Tuesday, February 7, 2012

I’ll take my blood in black and white


You have to hand it to crime dramas in the 21st century. They know their skeptical viewing audience. 
We aren’t gullible. 
Don’t just tell us the victim is dead. 
Show us.
Crime drama execs have complied. When someone is killed, there is no doubt. 
The corpse is deader than dead. 
The Prude sees (peeking though fingers in front of her eyes) that the dead person has a tinge of blue in the face, eyes departed from sockets, innards that are no longer innards but outards, and is lying any-which-way in a pool of what The Prude keeps telling herself is ‘tons of catsup, just tons of catsup’.
But there is absolutely no doubt that the dead person is really most sincerely dead.
How naive we Perry Mason fans were! We caught a glimpse of a dead person in the black and white world lying on the floor, eyes neatly closed, possibly a slight trickle of catsup from a tidy hole somewhere in the head, or a smear of catsup on a white shirt.
And–silly us– when that dead person was pronounced dead, we believed it! 
Why did it never occur to us to look more closely and wonder, “But maybe they aren’t really dead. Maybe that person is just sort of dead. Clearly there is not enough catsup, all their internal organs are still neatly encased internally, and the eyeballs are right where eyeballs are meant to be. Hence, I do not believe that victim is dead.”
We are no longer wet behind the ears. We no longer are required to suspend our disbelief. We’ve entered the wonderful world of verisimilitude. 
And doesn’t it give you pause to wonder:

When Dorothy ‘killed’ the Wicked Witch of the East, was there any gristle or gore? Well? 
Makes you think, doesn’t it?
Us cynical sophisticated types of the 21st century require much, much more.
Remember:
‘No tombstone until it's gruesome.’
REALLY most sincerely dead?

5 comments:

Suef said...

Funny, cute and clever again. As one who watches way too many crime dramas (some with quite a bit of humor in the drama) I share your peek-through-finger method of viewing.

Lori Lipsky said...

I haven't seen Perry Mason in years, but my mom was a regular Perry Mason viewer and the music was chilling!

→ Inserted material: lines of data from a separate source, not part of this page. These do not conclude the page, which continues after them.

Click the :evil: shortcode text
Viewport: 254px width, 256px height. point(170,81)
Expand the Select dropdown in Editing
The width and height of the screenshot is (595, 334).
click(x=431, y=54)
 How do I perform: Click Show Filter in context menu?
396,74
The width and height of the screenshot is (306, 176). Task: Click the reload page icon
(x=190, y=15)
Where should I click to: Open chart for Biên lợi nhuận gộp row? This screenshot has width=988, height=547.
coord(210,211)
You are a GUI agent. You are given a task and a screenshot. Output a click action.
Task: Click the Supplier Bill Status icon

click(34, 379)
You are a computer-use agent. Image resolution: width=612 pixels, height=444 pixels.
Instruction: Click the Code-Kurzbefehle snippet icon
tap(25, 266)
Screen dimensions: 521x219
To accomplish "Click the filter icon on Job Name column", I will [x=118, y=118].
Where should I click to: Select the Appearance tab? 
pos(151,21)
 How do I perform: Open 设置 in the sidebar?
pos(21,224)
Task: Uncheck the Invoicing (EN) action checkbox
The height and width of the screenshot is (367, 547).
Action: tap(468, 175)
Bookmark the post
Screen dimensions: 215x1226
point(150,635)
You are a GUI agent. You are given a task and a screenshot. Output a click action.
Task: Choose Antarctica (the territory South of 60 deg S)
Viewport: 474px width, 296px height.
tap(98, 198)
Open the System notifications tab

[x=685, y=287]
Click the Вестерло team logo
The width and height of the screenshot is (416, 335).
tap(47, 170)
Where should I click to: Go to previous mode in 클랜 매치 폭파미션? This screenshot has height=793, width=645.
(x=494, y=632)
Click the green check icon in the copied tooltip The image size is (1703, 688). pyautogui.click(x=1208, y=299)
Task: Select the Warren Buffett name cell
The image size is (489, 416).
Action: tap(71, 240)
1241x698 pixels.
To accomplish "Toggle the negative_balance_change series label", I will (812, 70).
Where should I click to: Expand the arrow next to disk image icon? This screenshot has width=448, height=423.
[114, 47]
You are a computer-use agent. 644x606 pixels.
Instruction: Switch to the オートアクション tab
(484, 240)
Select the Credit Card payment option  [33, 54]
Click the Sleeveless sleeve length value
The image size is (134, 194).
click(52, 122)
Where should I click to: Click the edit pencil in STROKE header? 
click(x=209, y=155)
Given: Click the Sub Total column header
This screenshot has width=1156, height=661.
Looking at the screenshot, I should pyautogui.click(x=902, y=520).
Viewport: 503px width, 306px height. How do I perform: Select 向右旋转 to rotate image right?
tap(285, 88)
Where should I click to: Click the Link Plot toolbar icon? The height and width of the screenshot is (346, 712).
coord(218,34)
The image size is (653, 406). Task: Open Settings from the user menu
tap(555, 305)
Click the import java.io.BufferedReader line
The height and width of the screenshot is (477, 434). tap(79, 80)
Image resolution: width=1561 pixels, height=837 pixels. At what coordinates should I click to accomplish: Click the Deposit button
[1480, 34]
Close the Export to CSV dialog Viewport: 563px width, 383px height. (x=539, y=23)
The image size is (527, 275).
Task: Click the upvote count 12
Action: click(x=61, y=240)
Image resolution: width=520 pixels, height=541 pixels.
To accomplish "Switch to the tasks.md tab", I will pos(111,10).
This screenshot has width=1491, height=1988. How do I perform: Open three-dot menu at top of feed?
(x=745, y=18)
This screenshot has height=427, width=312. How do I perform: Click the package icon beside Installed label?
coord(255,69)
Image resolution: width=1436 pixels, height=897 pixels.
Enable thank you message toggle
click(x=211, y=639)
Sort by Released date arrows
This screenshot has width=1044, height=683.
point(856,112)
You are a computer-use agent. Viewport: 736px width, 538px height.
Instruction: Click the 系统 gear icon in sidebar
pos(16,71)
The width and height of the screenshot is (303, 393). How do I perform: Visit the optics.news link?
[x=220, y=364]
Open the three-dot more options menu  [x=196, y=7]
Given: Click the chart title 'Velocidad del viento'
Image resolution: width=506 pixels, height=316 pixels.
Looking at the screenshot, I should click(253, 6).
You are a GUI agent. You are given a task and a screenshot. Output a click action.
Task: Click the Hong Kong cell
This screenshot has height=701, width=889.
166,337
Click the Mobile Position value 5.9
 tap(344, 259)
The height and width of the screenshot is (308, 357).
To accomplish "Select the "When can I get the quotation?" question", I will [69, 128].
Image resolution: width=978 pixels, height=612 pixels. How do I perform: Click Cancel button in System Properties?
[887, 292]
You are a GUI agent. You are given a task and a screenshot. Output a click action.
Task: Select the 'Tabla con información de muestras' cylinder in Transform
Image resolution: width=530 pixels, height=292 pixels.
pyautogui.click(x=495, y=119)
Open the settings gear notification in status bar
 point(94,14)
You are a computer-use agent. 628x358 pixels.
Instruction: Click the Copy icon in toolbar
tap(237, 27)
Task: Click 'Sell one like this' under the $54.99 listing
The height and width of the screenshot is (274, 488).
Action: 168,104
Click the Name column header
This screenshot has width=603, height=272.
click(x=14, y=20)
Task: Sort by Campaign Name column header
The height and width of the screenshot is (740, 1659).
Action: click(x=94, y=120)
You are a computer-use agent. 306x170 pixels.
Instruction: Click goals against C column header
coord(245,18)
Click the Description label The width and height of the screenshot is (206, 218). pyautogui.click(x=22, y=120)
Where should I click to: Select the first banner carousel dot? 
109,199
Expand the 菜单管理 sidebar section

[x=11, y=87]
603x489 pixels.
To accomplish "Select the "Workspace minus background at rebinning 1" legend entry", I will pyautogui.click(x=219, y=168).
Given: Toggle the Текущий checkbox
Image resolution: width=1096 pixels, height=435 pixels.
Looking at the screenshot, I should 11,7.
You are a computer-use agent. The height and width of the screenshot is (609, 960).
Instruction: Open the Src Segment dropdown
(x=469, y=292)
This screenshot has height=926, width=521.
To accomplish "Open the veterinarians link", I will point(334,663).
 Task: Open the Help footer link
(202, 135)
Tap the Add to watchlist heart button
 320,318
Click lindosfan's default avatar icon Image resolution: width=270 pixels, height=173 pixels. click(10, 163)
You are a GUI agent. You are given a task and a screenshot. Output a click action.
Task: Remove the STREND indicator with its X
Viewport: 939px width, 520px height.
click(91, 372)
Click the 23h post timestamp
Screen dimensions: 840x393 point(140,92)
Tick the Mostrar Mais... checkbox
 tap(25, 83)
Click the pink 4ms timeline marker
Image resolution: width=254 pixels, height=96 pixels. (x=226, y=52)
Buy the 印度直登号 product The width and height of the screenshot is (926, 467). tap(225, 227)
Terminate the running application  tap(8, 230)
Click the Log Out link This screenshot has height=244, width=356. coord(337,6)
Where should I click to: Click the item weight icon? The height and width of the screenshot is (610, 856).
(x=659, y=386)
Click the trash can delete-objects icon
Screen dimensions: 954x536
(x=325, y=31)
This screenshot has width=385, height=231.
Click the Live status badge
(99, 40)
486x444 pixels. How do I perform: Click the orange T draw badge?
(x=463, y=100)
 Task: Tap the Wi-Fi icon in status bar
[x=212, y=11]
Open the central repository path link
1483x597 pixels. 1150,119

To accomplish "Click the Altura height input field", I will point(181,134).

Sadly, less is left to the imagination these days. Yes, there is much more gore now a days, and it's usually needless, gross gore! But that 'black and white' Perry Mason theme song and background music was so so scary! It creeped me out!

Susan said...

Ah,haha. So true. I was watching some old crime drama, Dragnet?, and after the detectives told us the man was brutally murdered (without more details), they walked over to the sheet covered corpse, lifted the sheet (camera and audience positioned opposite them see nothing but the back side of the sheet), and sadly shake their heads. Now that requires no finger screen!

Joanie said...

Perry always protected the public even if it was only in black and white.

Robin Steinweg said...

Yes, really most sincerely dead. Prude, you are brilliant!

Joanie, it's good to meet you here!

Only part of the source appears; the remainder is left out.